AmeriCorps and Reading Partners expand collaborative service partnership
August 25, 2016
VISTA Partnerships and Alumni Coordinator
I have just begun my second year of service with Reading Partners. During my first year, I served in my home town as an AmeriCorps site coordinator at Hyde Leadership Charter School in the South Bronx. My role was to ensure that Reading Partners volunteers received continuous training and support in order to achieve educational success through literacy.
In the 2016-17 school year, Reading Partners will welcome over 360 AmeriCorps and VISTA members to continue this work. Reading Partners has been awarded more than $4.5 million in AmeriCorps funds across 14 cities in the US. These essential funds allow us to have more people serving in our communities than ever before—which translates to more students gaining the literacy skills they need to be successful. Since 2010, over 600 Reading Partners AmeriCorps members have supported 10,000 students with tutoring, coordinated 208 Reading Centers, and engaged with 13,000 community volunteers to improve student literacy rates.
In my second year of service I will serve as an AmeriCorps VISTA focusing on building a pipeline of partners for diversity recruitment. VISTAs (Volunteers In Service To America) provide capacity building projects to nonprofit organizations. I want more people, like me, to serve in the communities they are from and make a difference to the students they once were. I will also have an opportunity to develop a Reading Partners AmeriCorps and VISTA alumni platform that will allow former members to engage with the organization after their service year (or two!) is complete.
I am often asked why I am doing another year of service—“Isn’t it time you get a real job?” But the professional experience I have received during my time at Reading Partners goes far beyond what my peers are doing in their “real jobs.” Aside from the formal training which included a month of on-boarding and twice-monthly professional development, my greatest development came from establishing myself as a leader within the school. I worked to establish open lines of communication with school staff in order to develop data-sharing protocols so we can best serve students.

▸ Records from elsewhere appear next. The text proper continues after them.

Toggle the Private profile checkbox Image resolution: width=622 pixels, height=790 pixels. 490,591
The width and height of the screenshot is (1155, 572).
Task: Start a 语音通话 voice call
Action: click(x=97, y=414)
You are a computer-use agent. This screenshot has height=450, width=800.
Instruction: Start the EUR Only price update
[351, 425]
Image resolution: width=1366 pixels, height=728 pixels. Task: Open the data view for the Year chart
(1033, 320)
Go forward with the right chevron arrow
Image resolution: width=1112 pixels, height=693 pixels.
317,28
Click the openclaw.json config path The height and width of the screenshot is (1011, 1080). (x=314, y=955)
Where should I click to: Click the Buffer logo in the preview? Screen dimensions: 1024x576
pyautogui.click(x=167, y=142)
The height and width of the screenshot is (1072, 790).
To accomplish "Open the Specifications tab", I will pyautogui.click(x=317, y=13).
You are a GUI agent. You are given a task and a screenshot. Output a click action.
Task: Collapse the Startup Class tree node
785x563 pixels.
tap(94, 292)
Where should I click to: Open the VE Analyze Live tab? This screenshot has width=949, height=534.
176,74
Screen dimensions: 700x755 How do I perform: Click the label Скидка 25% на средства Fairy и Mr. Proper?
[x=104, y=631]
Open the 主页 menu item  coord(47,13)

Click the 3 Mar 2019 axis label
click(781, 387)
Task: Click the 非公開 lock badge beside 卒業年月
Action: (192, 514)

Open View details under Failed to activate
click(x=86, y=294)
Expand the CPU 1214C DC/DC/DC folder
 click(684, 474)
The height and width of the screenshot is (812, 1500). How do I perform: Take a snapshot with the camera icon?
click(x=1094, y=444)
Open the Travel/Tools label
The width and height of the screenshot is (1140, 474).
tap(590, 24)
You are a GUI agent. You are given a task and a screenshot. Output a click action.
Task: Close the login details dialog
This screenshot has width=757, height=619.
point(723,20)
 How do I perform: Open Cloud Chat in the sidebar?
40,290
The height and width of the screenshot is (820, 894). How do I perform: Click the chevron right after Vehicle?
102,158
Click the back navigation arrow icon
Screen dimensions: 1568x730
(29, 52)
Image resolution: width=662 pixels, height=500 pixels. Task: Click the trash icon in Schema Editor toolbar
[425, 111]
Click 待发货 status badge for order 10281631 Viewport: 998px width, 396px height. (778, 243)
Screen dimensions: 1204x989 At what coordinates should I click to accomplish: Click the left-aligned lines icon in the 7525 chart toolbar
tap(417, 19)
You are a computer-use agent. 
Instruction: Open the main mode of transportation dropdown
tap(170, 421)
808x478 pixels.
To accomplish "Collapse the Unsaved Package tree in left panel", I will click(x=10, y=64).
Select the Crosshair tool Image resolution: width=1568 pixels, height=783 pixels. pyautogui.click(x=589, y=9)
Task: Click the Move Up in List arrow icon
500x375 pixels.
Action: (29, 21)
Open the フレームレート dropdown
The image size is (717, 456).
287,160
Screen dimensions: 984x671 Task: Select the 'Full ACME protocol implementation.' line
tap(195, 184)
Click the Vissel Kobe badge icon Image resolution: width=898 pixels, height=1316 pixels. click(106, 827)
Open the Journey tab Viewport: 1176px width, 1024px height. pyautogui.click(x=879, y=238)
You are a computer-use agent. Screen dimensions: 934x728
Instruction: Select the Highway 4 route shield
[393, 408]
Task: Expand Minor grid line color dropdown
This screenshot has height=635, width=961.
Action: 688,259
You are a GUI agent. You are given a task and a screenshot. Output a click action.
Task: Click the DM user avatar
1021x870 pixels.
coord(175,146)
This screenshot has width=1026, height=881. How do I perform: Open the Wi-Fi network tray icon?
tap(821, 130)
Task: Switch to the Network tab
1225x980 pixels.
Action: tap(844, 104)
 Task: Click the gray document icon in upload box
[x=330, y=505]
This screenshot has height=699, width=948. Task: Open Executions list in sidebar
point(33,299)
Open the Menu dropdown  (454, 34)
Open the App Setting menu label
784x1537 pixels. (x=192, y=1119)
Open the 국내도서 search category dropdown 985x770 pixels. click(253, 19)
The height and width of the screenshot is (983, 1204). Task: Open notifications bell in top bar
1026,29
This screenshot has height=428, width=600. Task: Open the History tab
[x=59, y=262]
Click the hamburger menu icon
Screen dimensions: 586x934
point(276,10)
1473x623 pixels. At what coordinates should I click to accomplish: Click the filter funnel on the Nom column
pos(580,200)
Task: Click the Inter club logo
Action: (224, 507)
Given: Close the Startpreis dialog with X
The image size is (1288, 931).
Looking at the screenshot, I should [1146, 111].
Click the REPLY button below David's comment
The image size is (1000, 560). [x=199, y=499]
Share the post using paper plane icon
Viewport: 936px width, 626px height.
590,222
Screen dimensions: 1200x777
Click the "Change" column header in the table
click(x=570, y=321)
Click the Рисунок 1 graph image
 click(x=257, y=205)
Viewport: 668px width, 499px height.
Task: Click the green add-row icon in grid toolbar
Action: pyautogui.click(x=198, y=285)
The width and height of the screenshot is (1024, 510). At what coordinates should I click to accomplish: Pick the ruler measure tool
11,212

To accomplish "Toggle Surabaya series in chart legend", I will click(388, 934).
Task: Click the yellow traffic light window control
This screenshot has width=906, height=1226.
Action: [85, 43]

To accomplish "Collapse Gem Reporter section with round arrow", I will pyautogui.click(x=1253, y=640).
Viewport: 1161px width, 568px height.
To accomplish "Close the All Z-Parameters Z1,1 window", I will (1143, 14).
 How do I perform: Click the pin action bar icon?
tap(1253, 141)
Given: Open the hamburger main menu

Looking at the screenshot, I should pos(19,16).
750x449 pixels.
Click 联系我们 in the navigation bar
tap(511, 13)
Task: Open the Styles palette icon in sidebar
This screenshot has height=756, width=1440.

As Reading Partners continues to grow its relationship with AmeriCorps, I am excited to know that I am part of two incredible movements. The first is with Reading Partners, which mobilizes communities to provide students in underserved schools with the proven, individualized reading support they need to be able to read at grade level by fourth grade. The second is with AmeriCorps, which will welcome its one millionth member in 2016 to help make the world a better place: help children learn, protect the environment, or bring needed services to a low-income community. It is with great pride and a passion for creating opportunities for students in low-income communities that I recommit myself to Reading Partners and AmeriCorps this year.
Reading Partners would like to thank and acknowledge the following AmeriCorps State and National Commissions for their partnership: the Corporation for National and Community Service—National Direct, the OneStar Foundation (Texas), CaliforniaVolunteers, New York Volunteers, Serve DC, United Way Association of South Carolina, and the Governor’s Office on Service and Volunteerism (Maryland).